After extraction, convert SRT to clean text:

Remove sequence numbers
Remove timestamp lines (lines matching \d{2}:\d{2}:\d{2})
Remove HTML-like tags (<i>, </i>, etc.)
Join remaining non-empty lines

Save the clean transcript to <video_name>.txt next to the video file. Done — skip Step 3b.

Step 3b: API-based transcription

Use the bundled transcription script. It reads credentials from ~/.transcribe_video.env.

Prerequisites check

Verify the env file exists:

test -f ~/.transcribe_video.env && echo "OK" || echo "MISSING"

If MISSING, tell the user to create ~/.transcribe_video.env with:

OPENAI_API_KEY=your-key-here
# Optional Base URL:
# OPENAI_API_BASE=https://<base-url>/v1/
# Optional Model Name:
# TRANSCRIBE_MODEL=gpt-4o-transcribe

Wait for the user to confirm before proceeding.

Verify dependencies:

python3 -c "from openai import OpenAI; from dotenv import load_dotenv; print('OK')" 2>&1

If missing: pip install openai python-dotenv

Run transcription

python3 <skill_directory>/scripts/transcribe.py "<video_path>"
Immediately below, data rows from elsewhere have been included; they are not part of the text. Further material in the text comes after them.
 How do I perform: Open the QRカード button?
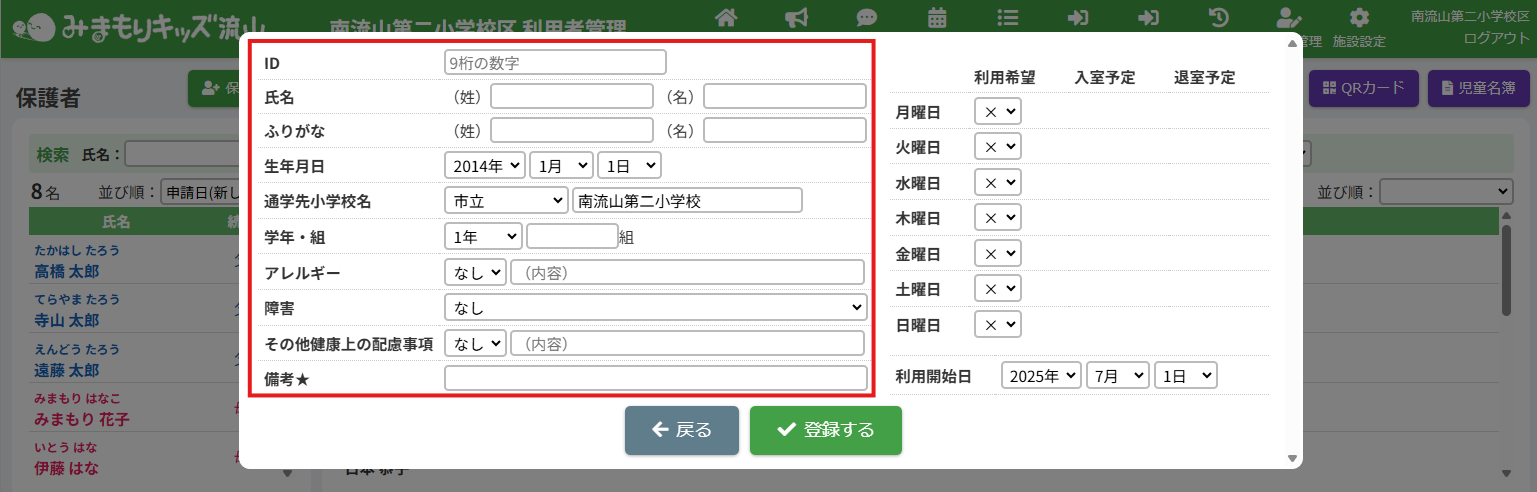(1363, 88)
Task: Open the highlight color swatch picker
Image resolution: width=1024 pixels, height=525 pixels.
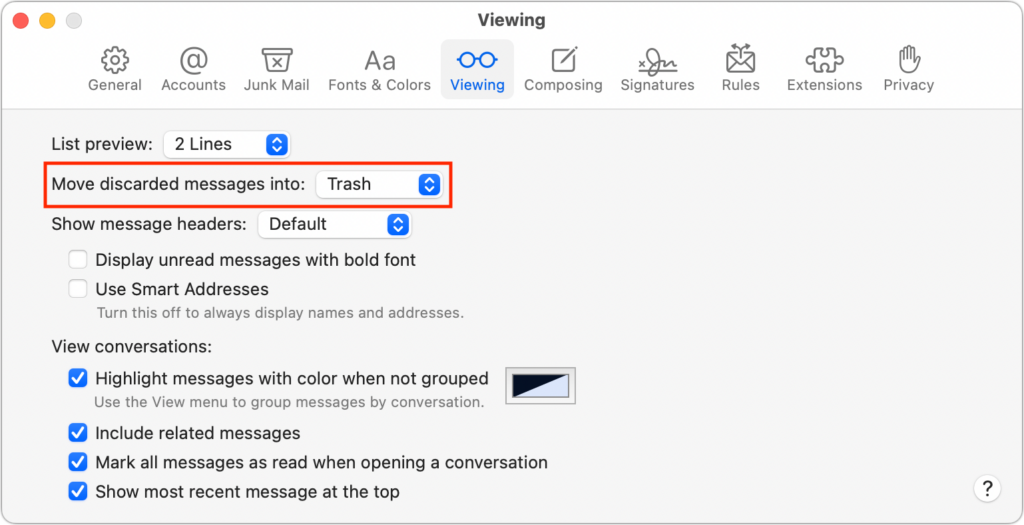Action: click(x=541, y=385)
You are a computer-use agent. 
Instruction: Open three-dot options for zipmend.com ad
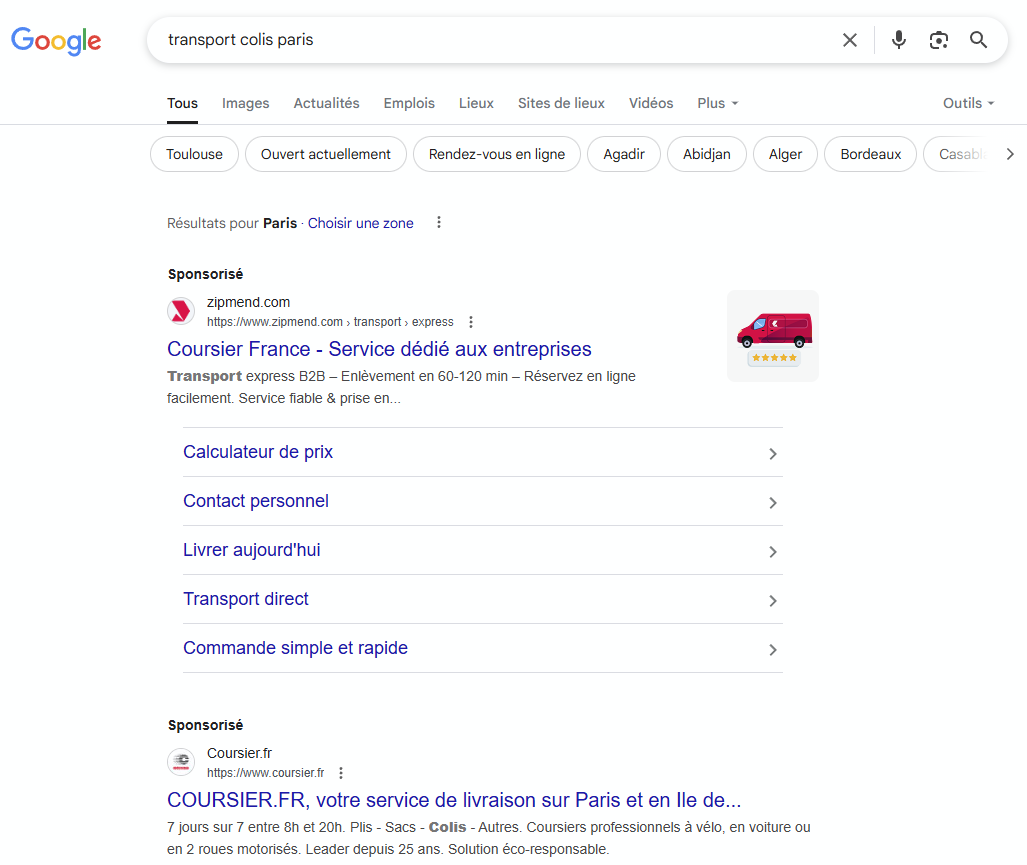[x=471, y=322]
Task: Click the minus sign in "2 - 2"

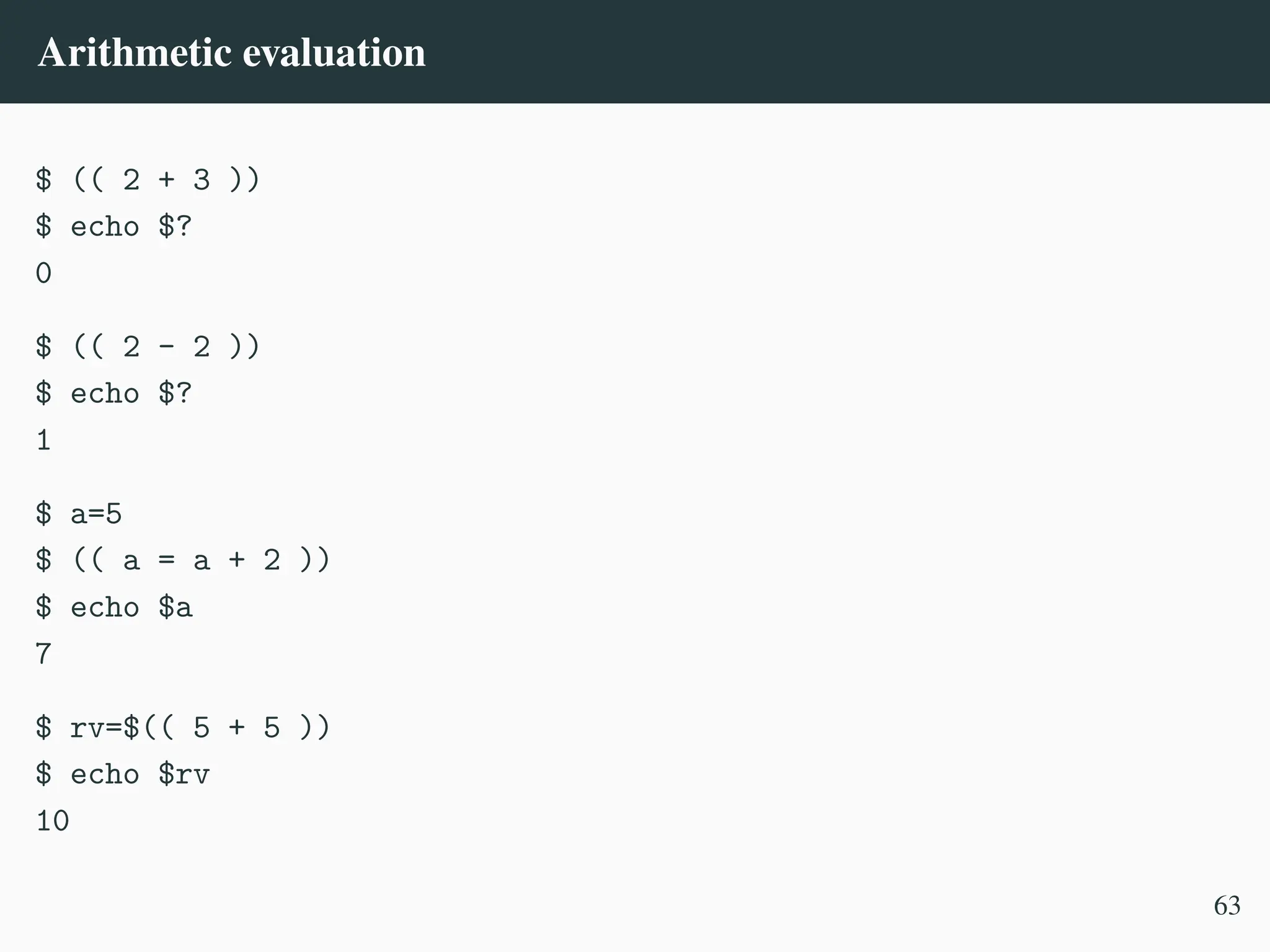Action: pos(166,347)
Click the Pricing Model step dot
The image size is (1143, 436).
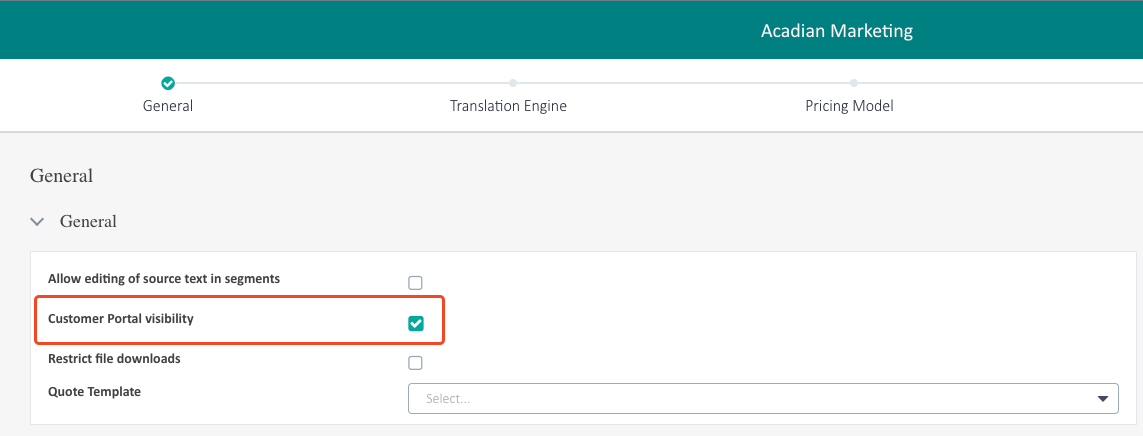pyautogui.click(x=853, y=83)
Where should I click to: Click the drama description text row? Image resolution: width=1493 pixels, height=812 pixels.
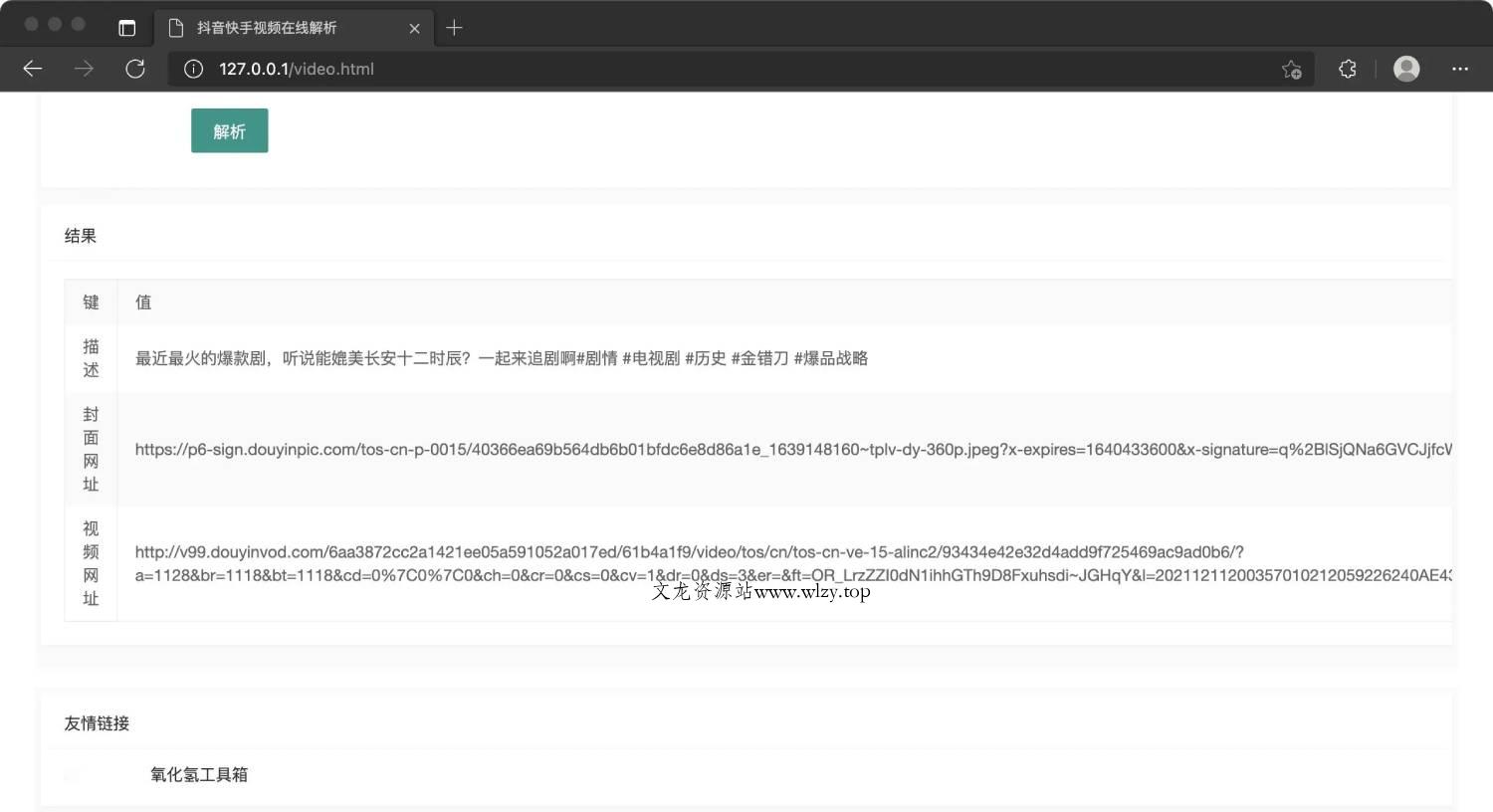501,358
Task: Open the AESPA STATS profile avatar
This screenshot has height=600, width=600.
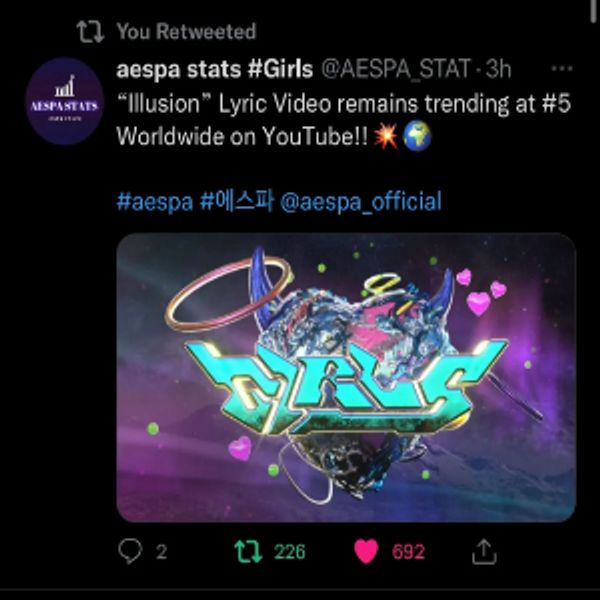Action: (x=64, y=101)
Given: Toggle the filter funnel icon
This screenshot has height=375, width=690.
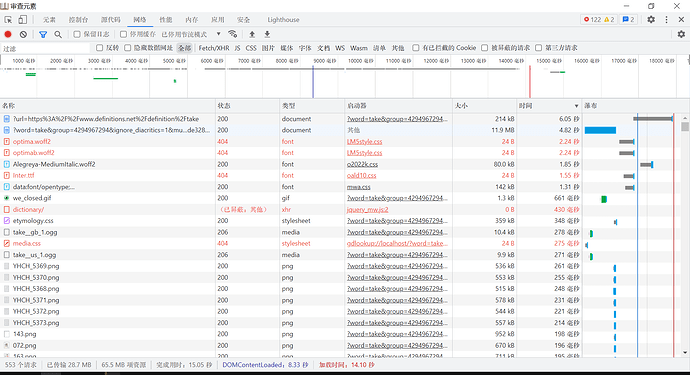Looking at the screenshot, I should point(43,34).
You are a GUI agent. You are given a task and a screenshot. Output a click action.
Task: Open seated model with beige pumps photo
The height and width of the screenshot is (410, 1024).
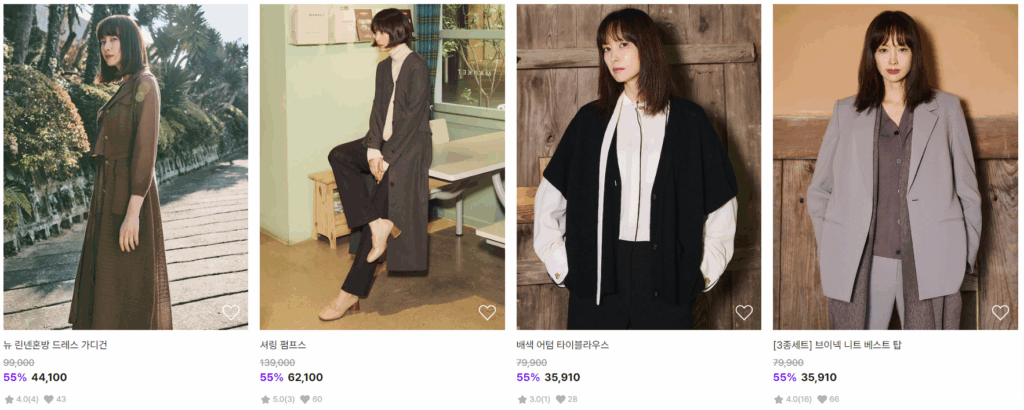(382, 166)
The script extracts audio (WAV, 16kHz mono), sends it to the API, and saves the transcript to <video_name>.txt next to the video file.

Step 4: Report results

Tell the user:

Where the transcript file was saved
How many lines / approximate word count
Whether it came from embedded subtitles or API transcription
Display the first few lines as a preview